# TEXT EXCERPT start
Source code for experimental_experiment.torch_interpreter.piece_by_piece_serialize

import base64
import io
import itertools
import pickle
import re
import zlib
from typing import Any, Dict, List, Optional, Tuple, Union
import torch
from onnx_diagnostic.helpers.cache_helper import make_dynamic_cache, CacheKeyValue
from ..helpers import string_type



[docs]
def extract_names_from_schema(schema: str) -> List[str]:
    """
    Extracts name from a C++ schema produced by ``infer_schema``.
    Example: ``(Tensor x, Tensor y) -> Tensor`` returns ["x", "y"].
    """
    pattern = r"\w+\??\s+(\w+)"
    matches = re.findall(pattern, schema)
    return matches




[docs]
def choose_kwargs_for_dynamic_shapes(
    ds_args: Tuple[Dict[int, Any], ...],
    ds_kwargs: Dict[str, Dict[int, Any]],
    forward_names: List[str],
) -> Dict[str, Dict[int, Any]]:
    """
    Chooses a dictionary to express dynamic shapes when the module uses both
    unnamed arguments and named ones.
    """
    assert ds_args and ds_kwargs and forward_names, (
        f"No need to choose as ds_args={ds_args} or ds_kwargs={ds_kwargs} "
        f"or forward_names={forward_names} is None."
    )
    if len(forward_names) >= len(ds_args):
        # No *args.
        ds = ds_kwargs
        for k, v in zip(forward_names, ds_args):
            ds[k] = v
        return ds
    raise NotImplementedError(
        f"forward_positioned_parameter_names={forward_names}, "
        f"ds_args={ds_args}, ds_kwargs={ds_kwargs}"
    )




[docs]
def serialize_one(
    obj: Any, name: Union[str, int], schema: str
) -> Union[torch.Tensor, List[torch.Tensor]]:
    """
    Serializes one object into a tensor or a list of tensors.
    *name* and *schema* are just better error messages.
    """
    if isinstance(obj, torch.Tensor):
        return obj
    if isinstance(obj, (tuple, list)) and all(isinstance(t, torch.Tensor) for t in obj):
        return obj
    if isinstance(obj, dict) and all(isinstance(t, torch.Tensor) for t in obj.values()):
        sorted_items = sorted(obj.items())
        return [_[1] for _ in sorted_items]
    if obj.__class__.__name__ == "DynamicCache":
        return list(itertools.chain.from_iterable(zip(obj.key_cache, obj.value_cache)))
    if obj is None:
        return None
    if isinstance(obj, (bool, int, float)):
        # This cannot be traced.
        return obj
    # Let's flatten the structure using pytorch.
    flat_list, _spec = torch.utils._pytree.tree_flatten(obj)
    return flat_list




[docs]
def serialize_args(
    args: Tuple[Any],
    kwargs: Optional[Dict[str, Any]],
    schema: str,
    args_names: Optional[List[str]] = None,
) -> Tuple[Tuple[torch.Tensor, ...], Dict[str, torch.Tensor]]:
    """
    Serializes args and kwargs before calling a custom ops.
# TEXT EXCERPT end
- WRITTEN REQUEST 1
Decide whether each statement agrees with the source code, answering yes or no and quoting the deciding words: (a) extract_names_from_schema finds its matches with re.findall. (b) serialize_one returns None when the object is None. (c) choose_kwargs_for_dynamic_shapes raises a ValueError when forward_names is shorter than ds_args.
- WRITTEN REQUEST 2
According to the source code, what does extract_names_from_schema return for the schema "(Tensor x, Tensor y) -> Tensor"?
- WRITTEN REQUEST 3
List every name that the source code imports from the typing module.
The listing after this point is not needed.
# MATERIAL start
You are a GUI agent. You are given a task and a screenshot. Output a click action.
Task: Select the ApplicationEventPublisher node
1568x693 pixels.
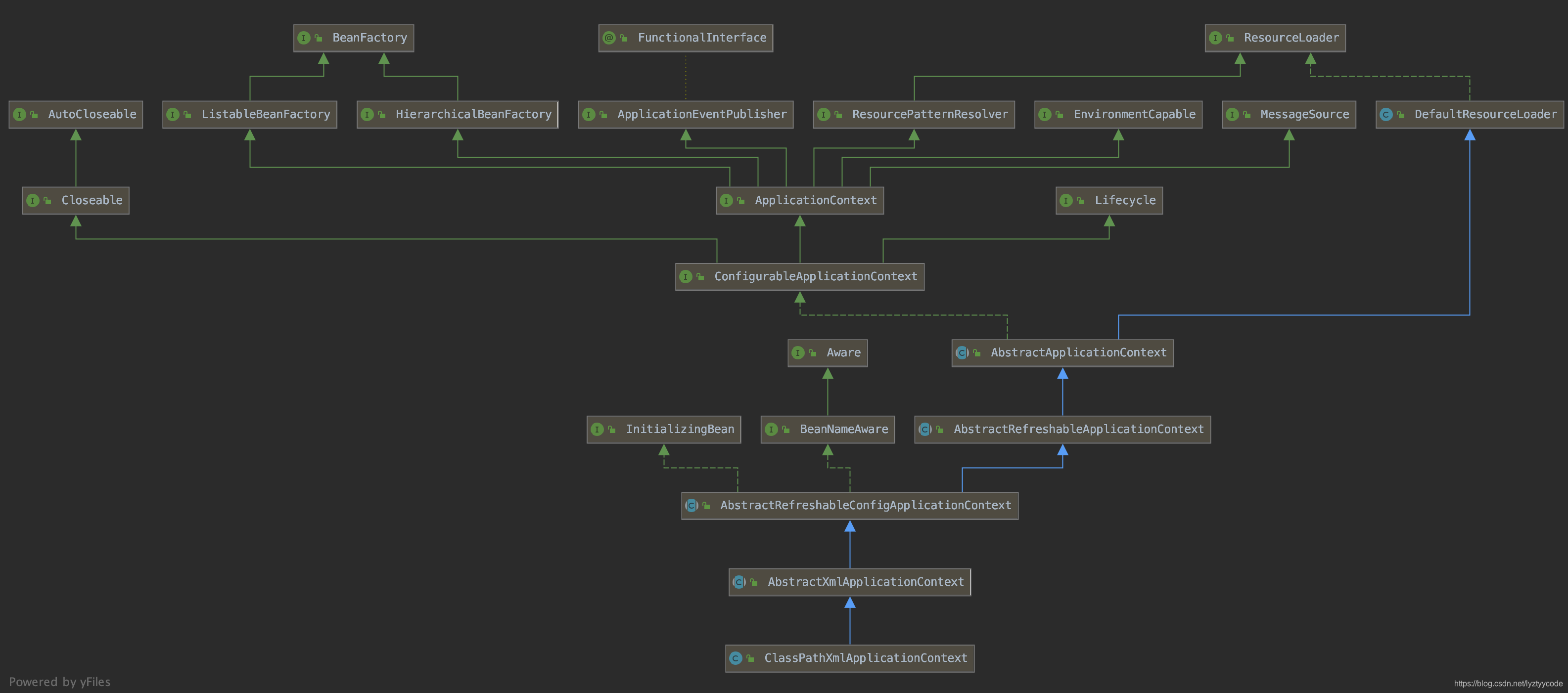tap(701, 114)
# MATERIAL end
- EXERCISE OUTPUT 1
(a) Yes: "matches = re.findall(pattern, schema)"
(b) Yes: "if obj is None:" followed by "return None"
(c) No: "raise NotImplementedError("

- EXERCISE OUTPUT 2
It returns ["x", "y"].

- EXERCISE OUTPUT 3
Any, Dict, List, Optional, Tuple, Union